I recall now that I tried reading this book a few years ago, and gave up before finishing the first chapter. Something about the writing style just put me off. I was pleasantly surprised that it was much easier to listen to. Maybe because I could tune out the parts that didn’t quite interest me and focus on what I was doing (usually a puzzle or some household chore), or maybe because some of the duller parts were cut out. There was inclusion of some dramatic music and sounds in the background (rustling leaves, insects, rain, animals screaming, etc) which was sometimes an enhancement, sometimes a distraction. It was also kind of odd to hear a woman’s relatively gentle voice describing scenes with blood, gore and violence- as the dinosaurs were often attacking each other or killing their prey.
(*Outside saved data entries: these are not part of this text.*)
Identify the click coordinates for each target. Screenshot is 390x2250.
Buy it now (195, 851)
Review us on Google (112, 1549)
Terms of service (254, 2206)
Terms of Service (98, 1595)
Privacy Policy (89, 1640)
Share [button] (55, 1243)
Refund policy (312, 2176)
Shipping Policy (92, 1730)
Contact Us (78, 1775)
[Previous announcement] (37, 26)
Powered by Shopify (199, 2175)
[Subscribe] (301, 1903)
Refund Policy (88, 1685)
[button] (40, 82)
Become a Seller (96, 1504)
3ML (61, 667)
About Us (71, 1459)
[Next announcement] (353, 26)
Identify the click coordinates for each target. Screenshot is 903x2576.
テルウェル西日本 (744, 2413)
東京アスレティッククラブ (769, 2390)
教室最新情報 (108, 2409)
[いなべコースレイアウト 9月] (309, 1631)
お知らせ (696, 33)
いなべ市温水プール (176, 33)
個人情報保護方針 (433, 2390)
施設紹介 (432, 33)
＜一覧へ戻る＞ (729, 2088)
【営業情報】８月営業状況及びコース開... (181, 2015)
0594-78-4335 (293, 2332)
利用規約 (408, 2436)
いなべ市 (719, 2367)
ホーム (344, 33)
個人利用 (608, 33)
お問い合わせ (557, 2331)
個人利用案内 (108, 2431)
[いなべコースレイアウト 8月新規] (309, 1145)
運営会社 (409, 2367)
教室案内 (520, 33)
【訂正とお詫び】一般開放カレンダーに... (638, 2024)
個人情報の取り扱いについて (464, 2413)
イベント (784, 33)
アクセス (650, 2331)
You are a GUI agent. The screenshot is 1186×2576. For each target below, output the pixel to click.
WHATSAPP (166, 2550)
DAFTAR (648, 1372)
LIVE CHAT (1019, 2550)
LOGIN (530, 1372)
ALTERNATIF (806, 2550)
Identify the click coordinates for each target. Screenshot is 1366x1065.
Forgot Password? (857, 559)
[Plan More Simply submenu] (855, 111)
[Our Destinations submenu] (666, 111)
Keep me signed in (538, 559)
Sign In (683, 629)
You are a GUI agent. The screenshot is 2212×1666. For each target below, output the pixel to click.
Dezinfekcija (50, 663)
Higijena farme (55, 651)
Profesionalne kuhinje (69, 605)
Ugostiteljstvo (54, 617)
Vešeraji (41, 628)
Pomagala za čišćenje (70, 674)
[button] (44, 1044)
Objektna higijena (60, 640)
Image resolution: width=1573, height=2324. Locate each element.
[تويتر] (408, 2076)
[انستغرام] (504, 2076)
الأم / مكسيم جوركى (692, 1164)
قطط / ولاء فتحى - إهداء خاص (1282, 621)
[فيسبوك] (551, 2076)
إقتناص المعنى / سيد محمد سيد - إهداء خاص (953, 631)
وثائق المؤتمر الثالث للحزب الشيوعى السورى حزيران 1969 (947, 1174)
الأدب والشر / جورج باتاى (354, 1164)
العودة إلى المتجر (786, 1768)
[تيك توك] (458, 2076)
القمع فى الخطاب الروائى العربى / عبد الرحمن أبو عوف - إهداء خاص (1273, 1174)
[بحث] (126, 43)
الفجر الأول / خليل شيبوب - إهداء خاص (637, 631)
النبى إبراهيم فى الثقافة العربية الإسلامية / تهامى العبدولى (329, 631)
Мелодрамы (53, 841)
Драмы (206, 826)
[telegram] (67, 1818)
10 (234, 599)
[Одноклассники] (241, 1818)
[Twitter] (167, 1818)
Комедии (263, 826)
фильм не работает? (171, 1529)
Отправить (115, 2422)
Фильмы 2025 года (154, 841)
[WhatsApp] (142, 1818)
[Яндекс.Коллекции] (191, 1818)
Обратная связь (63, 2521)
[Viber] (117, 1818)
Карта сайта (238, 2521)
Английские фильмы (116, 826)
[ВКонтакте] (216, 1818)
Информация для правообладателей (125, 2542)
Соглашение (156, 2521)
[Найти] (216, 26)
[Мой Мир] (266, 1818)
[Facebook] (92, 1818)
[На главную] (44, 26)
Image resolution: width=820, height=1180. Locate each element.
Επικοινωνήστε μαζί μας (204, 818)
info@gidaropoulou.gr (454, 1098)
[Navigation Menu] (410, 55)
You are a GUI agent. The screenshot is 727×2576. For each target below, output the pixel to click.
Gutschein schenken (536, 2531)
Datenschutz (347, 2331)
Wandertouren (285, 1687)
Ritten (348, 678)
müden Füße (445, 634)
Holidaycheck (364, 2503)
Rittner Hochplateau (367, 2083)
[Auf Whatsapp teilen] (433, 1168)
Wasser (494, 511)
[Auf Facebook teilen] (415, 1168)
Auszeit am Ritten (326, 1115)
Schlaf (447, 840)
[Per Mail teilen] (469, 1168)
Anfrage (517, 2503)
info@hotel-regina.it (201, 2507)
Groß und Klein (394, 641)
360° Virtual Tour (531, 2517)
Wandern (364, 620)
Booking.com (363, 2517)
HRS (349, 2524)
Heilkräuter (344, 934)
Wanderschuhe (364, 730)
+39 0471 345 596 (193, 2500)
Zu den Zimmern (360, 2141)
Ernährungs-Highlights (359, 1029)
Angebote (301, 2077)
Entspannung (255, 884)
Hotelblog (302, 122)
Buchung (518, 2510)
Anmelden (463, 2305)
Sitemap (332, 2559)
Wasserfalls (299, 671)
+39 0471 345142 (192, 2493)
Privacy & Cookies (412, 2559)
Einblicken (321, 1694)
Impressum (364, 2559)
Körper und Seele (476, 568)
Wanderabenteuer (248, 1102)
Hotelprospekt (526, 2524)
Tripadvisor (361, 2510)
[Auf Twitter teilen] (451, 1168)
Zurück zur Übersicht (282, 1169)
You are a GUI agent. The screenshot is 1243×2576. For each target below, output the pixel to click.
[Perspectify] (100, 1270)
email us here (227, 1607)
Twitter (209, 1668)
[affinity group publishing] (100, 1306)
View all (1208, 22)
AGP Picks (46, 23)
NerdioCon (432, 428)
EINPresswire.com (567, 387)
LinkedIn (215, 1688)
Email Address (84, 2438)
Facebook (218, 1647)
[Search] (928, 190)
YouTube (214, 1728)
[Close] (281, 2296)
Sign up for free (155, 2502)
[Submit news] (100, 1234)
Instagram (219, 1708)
It’s about dinosaurs. A female utahraptor is the main character, though the story is told in third person. It’s basically her life story, as she leaves her natal group and strikes out into new territory. How she encounters other utahraptors, forms a new hunting group with a sibling and helps raise its young, finds her own mate and struggles with the conflict- stay with her sibling whom she is strongly bonded to, or follow the pull of a new relationship with the attractive male. She mourns the loss of young, struggles to learn how to survive in a new ecosystem, scavenging along the seashore. Facing new predators, and trying to learn to catch new prey. Really cool was the depiction of a loosely symbiotic relationship with a pterodactyl, an aerial scavenger, which developed gradually over time. I liked that detail. I was kind of surprised at the adamant sense of kinship the raptors felt in this story, and intrigued by the author’s description of how they detected that. The visual imagery, sense of movement and presence of the landscape is keen in this story and sometimes had my attention riveted with the pictures it painted in my mind. But then I’d be distracted by a modern reference, something described as a move in a bowling game, for example. It really threw me out of the narrative several times.
It was interesting to see how self-aware the author made these dinosaurs- and the contrast in their minds between instinct and reason or emotion. (I think the only other book I’ve read that explores that so clearly is Ratha’s Creature and its sequels). But then there were constant references to the future (to this story) arrival of humankind, pointing out over and over that unlike any other animal, only humans were self-aware, could look into the past, etc. Felt a bit inconsistent.
Borrowed from the public library, audiobook abridged version. Narrated by Megan Gallagher, 2 hours 52 minutes listening time. (Disappointingly, this means I might have missed out on quite a lot- one of the online reviews says that the audiobook version is only two or three hours long, only has a few chapters, and ruins the story with its incompleteness. I did feel like a lot of the chapters started and/or ended abruptly, so now I really wonder what was missing). Completed on 1/4/24 (some of my catch-up has gotten out of order).